Desde hace unos años vivimos en esta situación de enfrentamiento abierto de países democráticos frente a otros que no lo son. Es más, ahora abundan los son enfrentamientos entre estados y otras estructuras menores (grupos terroristas, facciones mafiosas, multinacionales) en rango político pero superior en actividad y empeño. A España nos cogía medio lejos. Pero este año con lo del Alakrana y el secuestro de los Cooperantes en el oeste de África, nos acaba de estallar una situación que lleva años siendo normal en otras latitudes. La política española requiere de un nuevo aprendizaje y una nueva forma de enfocar este tipo de problemas. Primero es importante hacer de este tipo de cosas cuestiones de Estado, por encima de cuitas y odios partidistas. Esa es una de las grandes asignaturas pendientes de este país. Es tanto el odio que se tienen los grandes partidos que no son capaces de ver más allá del mismo. Segundo, se requiere todo un corpus nuevo de conceptos y prácticas que estén acordes a los tiempos que corren. La casta política gobernante tiene que volver a las aulas para aprender a ser firme y sensato sin perder un ápice de talante progresista. Por ejemplo esto de convertir al ejército de tu nación en una ONG es un anacronismo tremendo, además de ser un ejercicio de papanatismo que ralla en el absurdo. No sólo es una cosa inservible a la hora de la verdad, aunque en el interior sea una medida que de réditos políticos y electorales, sino que es una cuestión de tremendo peligro vital para la tropa.

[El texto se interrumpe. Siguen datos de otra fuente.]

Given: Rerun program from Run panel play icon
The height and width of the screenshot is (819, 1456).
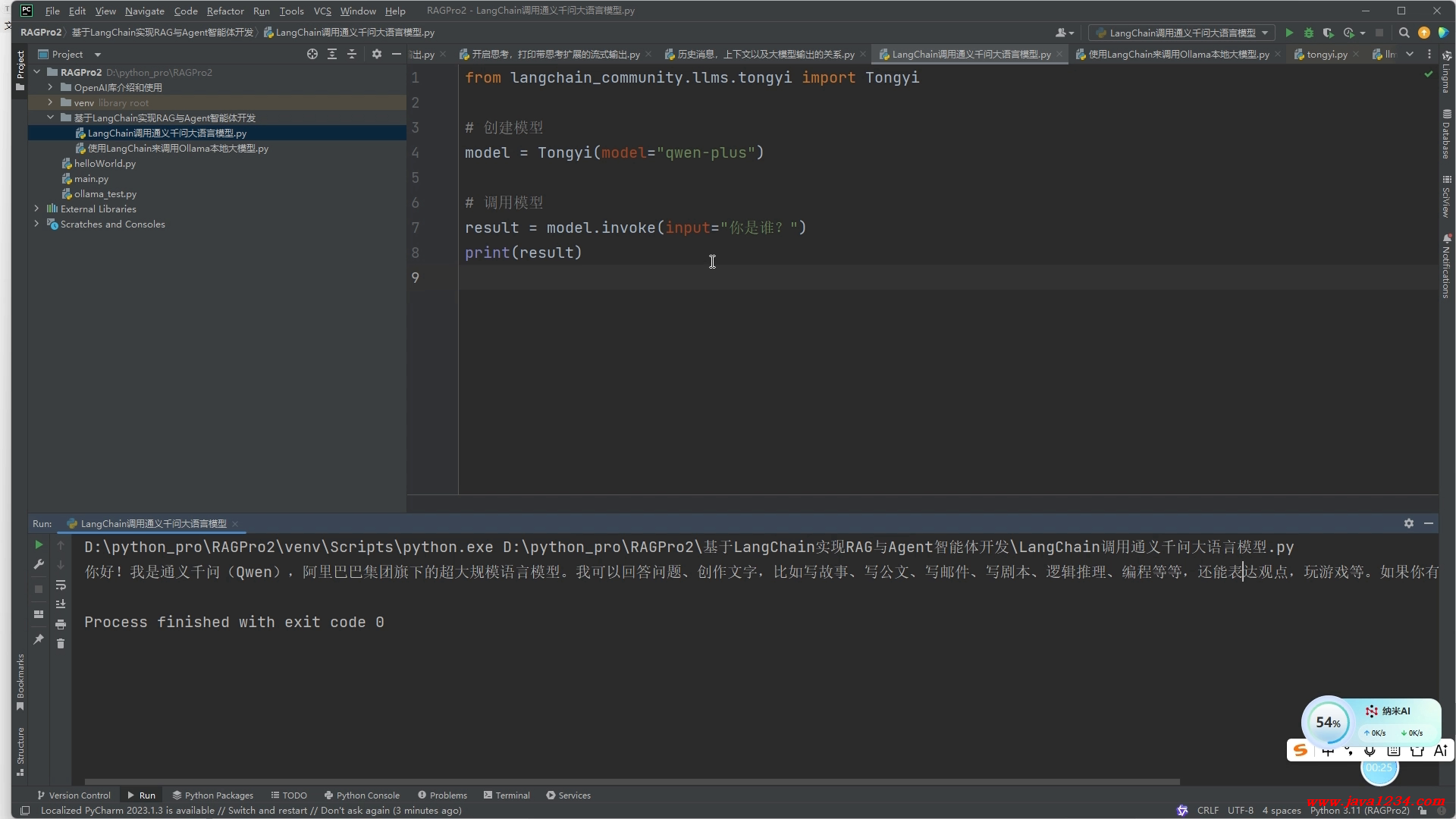Looking at the screenshot, I should [39, 544].
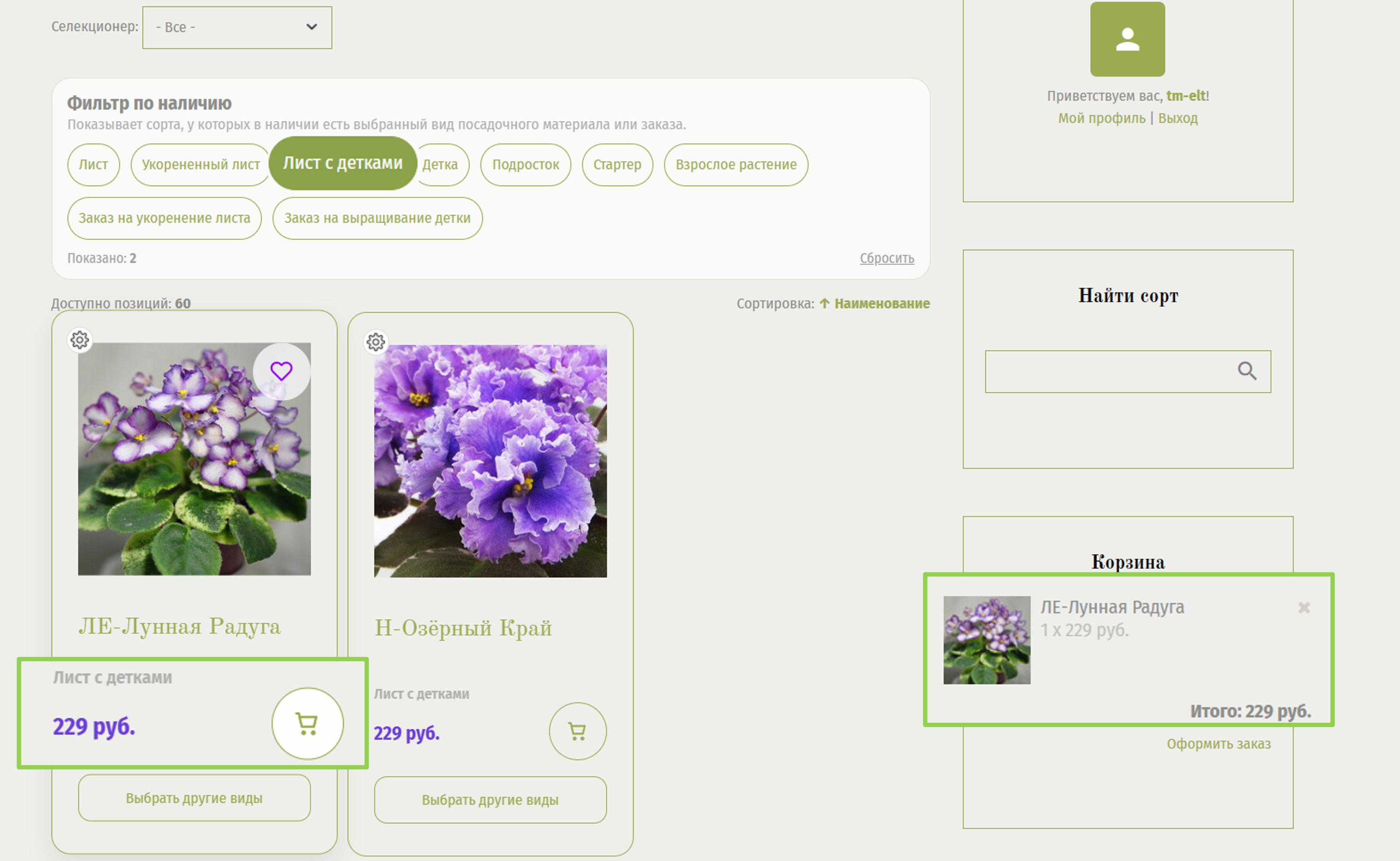Click Оформить заказ link
Screen dimensions: 1400x861
coord(1218,744)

El resultado de nuestras reflexiones no es precisamente optimista, porque a pesar de todos los esfuerzos intelectuales y toda la buena voluntad que unos pocos puedan poner en conseguir un Orden Mundial justo siempre será la fuerza (y la violencia) la que tenga la última palabra, y la que ponga los límites a la razón y no al contrario. Pero a pesar de las decepciones no podemos caer en un excesivo desencanto y perder toda esperanza. Es bueno terminar como lo hace el maestro Norberto Bobbio, pensando al menos, en que el “número de los estados democráticos ha ido en aumento, y el proceso para la democratización de la sociedad internacional ya se ha puesto en marcha”, y eso es ya algo y no la nada. Esperemos que nuestros políticos estén a la altura de ese nuevo aprendizaje.